Please print the following lines again with no changes.

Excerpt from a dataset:
______________________________
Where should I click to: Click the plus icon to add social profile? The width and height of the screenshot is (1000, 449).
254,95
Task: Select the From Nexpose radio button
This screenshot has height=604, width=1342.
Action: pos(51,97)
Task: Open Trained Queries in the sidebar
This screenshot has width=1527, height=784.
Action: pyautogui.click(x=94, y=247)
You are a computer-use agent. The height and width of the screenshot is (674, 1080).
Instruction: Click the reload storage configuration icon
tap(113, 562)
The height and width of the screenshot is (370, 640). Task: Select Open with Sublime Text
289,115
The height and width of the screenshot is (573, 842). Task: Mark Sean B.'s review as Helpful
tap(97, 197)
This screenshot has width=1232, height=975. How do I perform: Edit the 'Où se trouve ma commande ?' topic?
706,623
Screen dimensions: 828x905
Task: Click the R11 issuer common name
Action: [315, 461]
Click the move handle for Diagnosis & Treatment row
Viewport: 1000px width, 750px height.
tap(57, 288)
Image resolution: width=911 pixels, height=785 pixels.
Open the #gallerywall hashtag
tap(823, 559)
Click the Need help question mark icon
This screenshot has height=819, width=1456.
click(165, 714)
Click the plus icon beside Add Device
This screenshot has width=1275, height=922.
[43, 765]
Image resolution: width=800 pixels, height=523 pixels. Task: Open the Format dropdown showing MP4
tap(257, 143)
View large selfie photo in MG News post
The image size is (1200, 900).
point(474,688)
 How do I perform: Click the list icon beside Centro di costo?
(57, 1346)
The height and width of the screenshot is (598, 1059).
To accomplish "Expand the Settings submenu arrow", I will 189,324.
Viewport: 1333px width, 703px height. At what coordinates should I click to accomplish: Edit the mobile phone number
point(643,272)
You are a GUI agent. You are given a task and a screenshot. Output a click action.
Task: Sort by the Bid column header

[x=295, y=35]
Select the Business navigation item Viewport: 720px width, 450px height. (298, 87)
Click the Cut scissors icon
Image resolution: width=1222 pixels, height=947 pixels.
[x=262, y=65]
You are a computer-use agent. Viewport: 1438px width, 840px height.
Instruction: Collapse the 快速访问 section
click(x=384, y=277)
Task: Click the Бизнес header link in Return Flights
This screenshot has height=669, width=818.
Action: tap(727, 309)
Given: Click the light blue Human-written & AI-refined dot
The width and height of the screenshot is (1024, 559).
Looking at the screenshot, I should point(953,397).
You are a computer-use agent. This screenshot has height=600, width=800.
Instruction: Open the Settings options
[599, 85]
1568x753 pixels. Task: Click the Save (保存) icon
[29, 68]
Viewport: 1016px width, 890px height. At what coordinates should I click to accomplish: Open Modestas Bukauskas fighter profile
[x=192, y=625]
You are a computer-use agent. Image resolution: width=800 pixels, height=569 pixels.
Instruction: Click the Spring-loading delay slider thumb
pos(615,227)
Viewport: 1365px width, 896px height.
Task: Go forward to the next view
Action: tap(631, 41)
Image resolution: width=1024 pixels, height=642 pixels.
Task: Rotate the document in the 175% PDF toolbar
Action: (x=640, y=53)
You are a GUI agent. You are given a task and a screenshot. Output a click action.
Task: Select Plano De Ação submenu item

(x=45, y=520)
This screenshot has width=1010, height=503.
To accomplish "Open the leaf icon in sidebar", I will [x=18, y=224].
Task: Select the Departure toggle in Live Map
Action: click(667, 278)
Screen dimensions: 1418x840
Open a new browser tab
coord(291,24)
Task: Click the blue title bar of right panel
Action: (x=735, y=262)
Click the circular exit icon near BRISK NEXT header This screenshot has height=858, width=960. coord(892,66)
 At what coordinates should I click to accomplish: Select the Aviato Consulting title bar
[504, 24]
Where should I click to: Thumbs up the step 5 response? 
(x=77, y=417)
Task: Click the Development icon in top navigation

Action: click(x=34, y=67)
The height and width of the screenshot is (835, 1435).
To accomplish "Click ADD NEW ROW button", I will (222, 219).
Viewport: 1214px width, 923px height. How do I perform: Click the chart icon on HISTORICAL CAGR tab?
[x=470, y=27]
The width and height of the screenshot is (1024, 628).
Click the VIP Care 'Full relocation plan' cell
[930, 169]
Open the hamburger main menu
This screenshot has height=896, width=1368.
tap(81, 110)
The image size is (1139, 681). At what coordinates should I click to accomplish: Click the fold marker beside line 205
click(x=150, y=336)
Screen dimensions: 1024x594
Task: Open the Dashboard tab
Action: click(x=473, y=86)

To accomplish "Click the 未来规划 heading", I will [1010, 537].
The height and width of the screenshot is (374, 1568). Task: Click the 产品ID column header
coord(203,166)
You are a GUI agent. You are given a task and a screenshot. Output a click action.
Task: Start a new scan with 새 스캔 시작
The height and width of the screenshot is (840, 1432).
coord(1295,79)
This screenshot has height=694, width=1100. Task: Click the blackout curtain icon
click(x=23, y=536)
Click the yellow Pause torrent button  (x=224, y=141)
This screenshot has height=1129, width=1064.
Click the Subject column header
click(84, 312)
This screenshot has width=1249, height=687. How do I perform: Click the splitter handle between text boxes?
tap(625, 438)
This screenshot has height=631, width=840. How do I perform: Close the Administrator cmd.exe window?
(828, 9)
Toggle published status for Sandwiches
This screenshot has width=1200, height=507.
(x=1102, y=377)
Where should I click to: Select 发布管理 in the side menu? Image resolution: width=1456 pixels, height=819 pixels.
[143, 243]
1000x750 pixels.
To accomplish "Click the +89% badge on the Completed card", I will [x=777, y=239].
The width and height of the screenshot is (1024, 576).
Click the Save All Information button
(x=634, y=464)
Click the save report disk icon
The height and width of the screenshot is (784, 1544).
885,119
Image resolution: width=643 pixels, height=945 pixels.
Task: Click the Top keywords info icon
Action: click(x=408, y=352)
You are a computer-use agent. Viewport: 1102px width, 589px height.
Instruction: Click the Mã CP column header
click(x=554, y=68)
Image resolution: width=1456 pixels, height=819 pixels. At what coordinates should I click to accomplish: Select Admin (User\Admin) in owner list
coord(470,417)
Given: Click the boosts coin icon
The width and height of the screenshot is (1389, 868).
______________________________
FULL ANSWER:
Where should I click to: Click the plus icon to add social profile? The width and height of the screenshot is (1000, 449).
254,95
Task: Select the From Nexpose radio button
This screenshot has height=604, width=1342.
Action: pos(51,97)
Task: Open Trained Queries in the sidebar
This screenshot has width=1527, height=784.
Action: pyautogui.click(x=94, y=247)
You are a computer-use agent. The height and width of the screenshot is (674, 1080).
Instruction: Click the reload storage configuration icon
tap(113, 562)
The height and width of the screenshot is (370, 640). Task: Select Open with Sublime Text
289,115
The height and width of the screenshot is (573, 842). Task: Mark Sean B.'s review as Helpful
tap(97, 197)
This screenshot has width=1232, height=975. How do I perform: Edit the 'Où se trouve ma commande ?' topic?
706,623
Screen dimensions: 828x905
Task: Click the R11 issuer common name
Action: [315, 461]
Click the move handle for Diagnosis & Treatment row
Viewport: 1000px width, 750px height.
tap(57, 288)
Image resolution: width=911 pixels, height=785 pixels.
Open the #gallerywall hashtag
tap(823, 559)
Click the Need help question mark icon
This screenshot has height=819, width=1456.
click(165, 714)
Click the plus icon beside Add Device
This screenshot has width=1275, height=922.
[43, 765]
Image resolution: width=800 pixels, height=523 pixels. Task: Open the Format dropdown showing MP4
tap(257, 143)
View large selfie photo in MG News post
The image size is (1200, 900).
point(474,688)
 How do I perform: Click the list icon beside Centro di costo?
(57, 1346)
The height and width of the screenshot is (598, 1059).
To accomplish "Expand the Settings submenu arrow", I will 189,324.
Viewport: 1333px width, 703px height. At what coordinates should I click to accomplish: Edit the mobile phone number
point(643,272)
You are a GUI agent. You are given a task and a screenshot. Output a click action.
Task: Sort by the Bid column header

[x=295, y=35]
Select the Business navigation item Viewport: 720px width, 450px height. (298, 87)
Click the Cut scissors icon
Image resolution: width=1222 pixels, height=947 pixels.
[x=262, y=65]
You are a computer-use agent. Viewport: 1438px width, 840px height.
Instruction: Collapse the 快速访问 section
click(x=384, y=277)
Task: Click the Бизнес header link in Return Flights
This screenshot has height=669, width=818.
Action: tap(727, 309)
Given: Click the light blue Human-written & AI-refined dot
The width and height of the screenshot is (1024, 559).
Looking at the screenshot, I should point(953,397).
You are a computer-use agent. This screenshot has height=600, width=800.
Instruction: Open the Settings options
[599, 85]
1568x753 pixels. Task: Click the Save (保存) icon
[29, 68]
Viewport: 1016px width, 890px height. At what coordinates should I click to accomplish: Open Modestas Bukauskas fighter profile
[x=192, y=625]
You are a computer-use agent. Image resolution: width=800 pixels, height=569 pixels.
Instruction: Click the Spring-loading delay slider thumb
pos(615,227)
Viewport: 1365px width, 896px height.
Task: Go forward to the next view
Action: tap(631, 41)
Image resolution: width=1024 pixels, height=642 pixels.
Task: Rotate the document in the 175% PDF toolbar
Action: (x=640, y=53)
You are a GUI agent. You are given a task and a screenshot. Output a click action.
Task: Select Plano De Ação submenu item

(x=45, y=520)
This screenshot has width=1010, height=503.
To accomplish "Open the leaf icon in sidebar", I will [x=18, y=224].
Task: Select the Departure toggle in Live Map
Action: click(667, 278)
Screen dimensions: 1418x840
Open a new browser tab
coord(291,24)
Task: Click the blue title bar of right panel
Action: (x=735, y=262)
Click the circular exit icon near BRISK NEXT header This screenshot has height=858, width=960. coord(892,66)
 At what coordinates should I click to accomplish: Select the Aviato Consulting title bar
[504, 24]
Where should I click to: Thumbs up the step 5 response? 
(x=77, y=417)
Task: Click the Development icon in top navigation

Action: click(x=34, y=67)
The height and width of the screenshot is (835, 1435).
To accomplish "Click ADD NEW ROW button", I will (222, 219).
Viewport: 1214px width, 923px height. How do I perform: Click the chart icon on HISTORICAL CAGR tab?
[x=470, y=27]
The width and height of the screenshot is (1024, 628).
Click the VIP Care 'Full relocation plan' cell
[930, 169]
Open the hamburger main menu
This screenshot has height=896, width=1368.
tap(81, 110)
The image size is (1139, 681). At what coordinates should I click to accomplish: Click the fold marker beside line 205
click(x=150, y=336)
Screen dimensions: 1024x594
Task: Open the Dashboard tab
Action: click(x=473, y=86)

To accomplish "Click the 未来规划 heading", I will [1010, 537].
The height and width of the screenshot is (374, 1568). Task: Click the 产品ID column header
coord(203,166)
You are a GUI agent. You are given a task and a screenshot. Output a click action.
Task: Start a new scan with 새 스캔 시작
The height and width of the screenshot is (840, 1432).
coord(1295,79)
This screenshot has height=694, width=1100. Task: Click the blackout curtain icon
click(x=23, y=536)
Click the yellow Pause torrent button  (x=224, y=141)
This screenshot has height=1129, width=1064.
Click the Subject column header
click(84, 312)
This screenshot has width=1249, height=687. How do I perform: Click the splitter handle between text boxes?
tap(625, 438)
This screenshot has height=631, width=840. How do I perform: Close the Administrator cmd.exe window?
(828, 9)
Toggle published status for Sandwiches
This screenshot has width=1200, height=507.
(x=1102, y=377)
Where should I click to: Select 发布管理 in the side menu? Image resolution: width=1456 pixels, height=819 pixels.
[143, 243]
1000x750 pixels.
To accomplish "Click the +89% badge on the Completed card", I will [x=777, y=239].
The width and height of the screenshot is (1024, 576).
Click the Save All Information button
(x=634, y=464)
Click the save report disk icon
The height and width of the screenshot is (784, 1544).
885,119
Image resolution: width=643 pixels, height=945 pixels.
Task: Click the Top keywords info icon
Action: click(x=408, y=352)
You are a computer-use agent. Viewport: 1102px width, 589px height.
Instruction: Click the Mã CP column header
click(x=554, y=68)
Image resolution: width=1456 pixels, height=819 pixels. At what coordinates should I click to accomplish: Select Admin (User\Admin) in owner list
coord(470,417)
Given: Click the boosts coin icon
The width and height of the screenshot is (1389, 868).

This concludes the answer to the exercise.